TASKS TO PERFORM
A - Return the system description below from "In an embodiment, the electronic" to "a metadata database.".
B - List every component in the system description below that carries a reference numeral, along with its numeral.

::: GIVEN TEXT :::

In an embodiment, the system includes an electronic user interface configured for receiving a set of information from a user. The data lake 140a is configured for storing a plurality of data attributes. The data processing support architecture 130 includes an abstraction base data set layer embedded over an underlining data structure such that the plurality of data attributes and the data structure are identified using functional objects thereby enabling the user to define a plurality of components where the base data set is identified from the data lake 140a based on the information. The processor 130a is configured for processing the information using at least one decision tree data model to extract the plurality of data attributes from the data lake 140a.

In an embodiment, the electronic user interface functions to create and maintain the plurality of components, search and view existing attributes, setup chained relationship between components and/or attributes, and/or trigger on demand execution and viewing execution output / reports.

In an embodiment, the system 100 also includes a controller 130b coupled to the processor 130a and encoded with instructions enabling the controller to function as a bot for controlling multiple components of the system for data processing and analysis.

In an embodiment, the definition engine 130c is configured for capturing a metadata associated with the plurality of attributes and storing the metadata in a metadata database.

In an embodiment, an execution engine 130d is configured for generating at least one query based on the metadata and extracting a plurality of reporting data based on the query from the data lake, where at least on report is generated based on the extracted data.

The execution engine is a layer that consists of the core engine. It uses the definitions created by the user and extracts the data into format, which can then be used for reporting.

In an embodiment, the execution engine is a black box application which is invoked every time an execution request is triggered. The execution engine also functions as load component definitions, generate SQL representation of component definitions, execute queries, and/or generate report based on a selected format. In one embodiment, the system includes a reporting layer consisting of pre-defined reporting templates that combine with the extracted data to generate different types of visualization_·

In another embodiment, the invention includes a scheduler configured to pre-execute components when required thereby enabling the report to be readily available. The scheduler is configured to schedule frequently used components and preprocess the execution in a batch mode thereby making it ready for analysis.

::: DATA SECTION :::

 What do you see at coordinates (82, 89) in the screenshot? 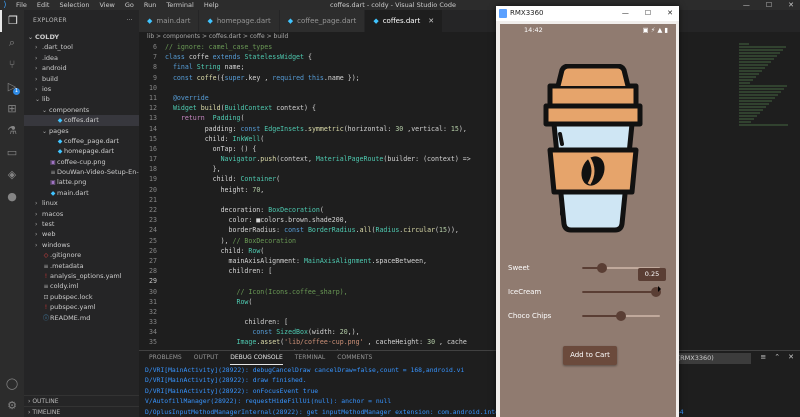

:::

TASK SOLUTIONS
A -
In an embodiment, the electronic user interface functions to create and maintain the plurality of components, search and view existing attributes, setup chained relationship between components and/or attributes, and/or trigger on demand execution and viewing execution output / reports.

In an embodiment, the system 100 also includes a controller 130b coupled to the processor 130a and encoded with instructions enabling the controller to function as a bot for controlling multiple components of the system for data processing and analysis.

In an embodiment, the definition engine 130c is configured for capturing a metadata associated with the plurality of attributes and storing the metadata in a metadata database.

B -
system 100
data lake 140a
data processing support architecture 130
processor 130a
controller 130b
definition engine 130c
execution engine 130d